The government looked increasingly likely to collapse over the Kosovo issue after Kostunica failed to back Tadic, also head of the Democrats, in the presidential election in February. A majority of Serbs used to back the pro-Western Tadic against his ultranationalist rival, but that was beforeKosovo declared independence .

The pro-European Tadic shares the nationalists' rejection of Kosovo's independence but has refused to link the issue to that of Serbia's future within the EU. On Sunday he said that attempts to divide the Serbs into patriots and traitors over Kosovo would backfire at the polls. "If we join the EU, then we can make sure that this outlaw state never becomes an EU member," he said on a TV talk show.

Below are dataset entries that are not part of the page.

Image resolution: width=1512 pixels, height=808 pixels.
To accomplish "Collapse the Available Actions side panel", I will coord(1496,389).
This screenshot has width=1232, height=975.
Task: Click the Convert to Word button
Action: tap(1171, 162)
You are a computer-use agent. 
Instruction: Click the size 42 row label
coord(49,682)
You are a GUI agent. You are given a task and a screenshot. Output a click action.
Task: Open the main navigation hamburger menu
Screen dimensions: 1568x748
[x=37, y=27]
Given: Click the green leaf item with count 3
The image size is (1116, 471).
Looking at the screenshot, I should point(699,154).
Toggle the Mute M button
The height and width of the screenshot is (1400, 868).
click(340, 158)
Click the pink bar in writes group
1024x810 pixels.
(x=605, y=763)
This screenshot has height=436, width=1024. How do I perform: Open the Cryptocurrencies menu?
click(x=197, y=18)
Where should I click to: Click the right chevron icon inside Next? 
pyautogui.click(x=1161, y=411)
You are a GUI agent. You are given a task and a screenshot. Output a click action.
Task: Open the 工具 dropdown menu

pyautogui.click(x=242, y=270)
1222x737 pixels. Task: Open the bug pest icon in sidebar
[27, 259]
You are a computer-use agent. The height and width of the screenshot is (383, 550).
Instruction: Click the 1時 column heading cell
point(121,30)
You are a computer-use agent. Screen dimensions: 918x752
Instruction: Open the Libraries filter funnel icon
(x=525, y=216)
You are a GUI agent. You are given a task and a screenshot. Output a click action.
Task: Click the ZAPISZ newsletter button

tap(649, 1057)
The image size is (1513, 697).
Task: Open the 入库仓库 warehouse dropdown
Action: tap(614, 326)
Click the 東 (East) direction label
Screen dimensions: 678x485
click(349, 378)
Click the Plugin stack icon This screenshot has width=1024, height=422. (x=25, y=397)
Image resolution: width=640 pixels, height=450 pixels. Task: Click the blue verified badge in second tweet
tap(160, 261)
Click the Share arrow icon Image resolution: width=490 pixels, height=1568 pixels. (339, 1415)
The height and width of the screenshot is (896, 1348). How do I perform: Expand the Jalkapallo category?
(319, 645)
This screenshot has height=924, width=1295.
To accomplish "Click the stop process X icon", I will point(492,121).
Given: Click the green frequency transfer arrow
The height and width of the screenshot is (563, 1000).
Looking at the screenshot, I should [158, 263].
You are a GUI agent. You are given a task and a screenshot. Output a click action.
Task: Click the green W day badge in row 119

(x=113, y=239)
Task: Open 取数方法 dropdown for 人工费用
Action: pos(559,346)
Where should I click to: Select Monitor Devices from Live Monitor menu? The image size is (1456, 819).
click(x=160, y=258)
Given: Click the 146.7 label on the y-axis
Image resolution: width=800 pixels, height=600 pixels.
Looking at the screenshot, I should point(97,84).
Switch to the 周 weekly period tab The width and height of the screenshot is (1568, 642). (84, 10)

Kosovo, which is 90 percent ethnic Albanian, had been under UN administration since 1999 when a NATO bombing campaign halted former Serb dictator Slobodan Milosevic's brutal crackdown on Kosovo Albanian separatists. Kosovo declared independence on Feb. 17, but Serbia dismissed the move as illegal under international law. Belgrade is now instructing Kosovo's remaining 120,000 Serbs not to cooperate with the new government in Pristina.

EU officials are openly backing the pro-Western President Boris Tadic and his Democrats. Speaking in Brussels on Monday, the EU's foreign policy chief, Javier Solana, said he hoped Serbs would "continue pushing for a relationship, deep and solid, with the European Union."

Slovenian Foreign Minister Dimitrij Rupel, whose country holds the rotating presidency, said he hoped the pro-Europe parties would prevail. "To be quite frank, I don’t think there is any other possibility for our Serbian friends than the European Union. Where should they go?" he said on Monday. Swedish Foreign Minister Carl Bildt, who was UN special envoy to the Balkans in 1999-2001, said he hoped the elections would provide "an opportunity for Serbia to choose a European cause more firmly than before."

Meanwhile on Sunday Kosovo Prime Minister Hashim Thaci claimed that his nascent state had actually contributed to democracy in Serbia. "In 1999, when we pushed the police, army and administration out of Kosovo, Milosevic's fall from power started," he said. "Now with Kosovo's independence, Kostunica has fallen, the mentality of the past has fallen in Serbia."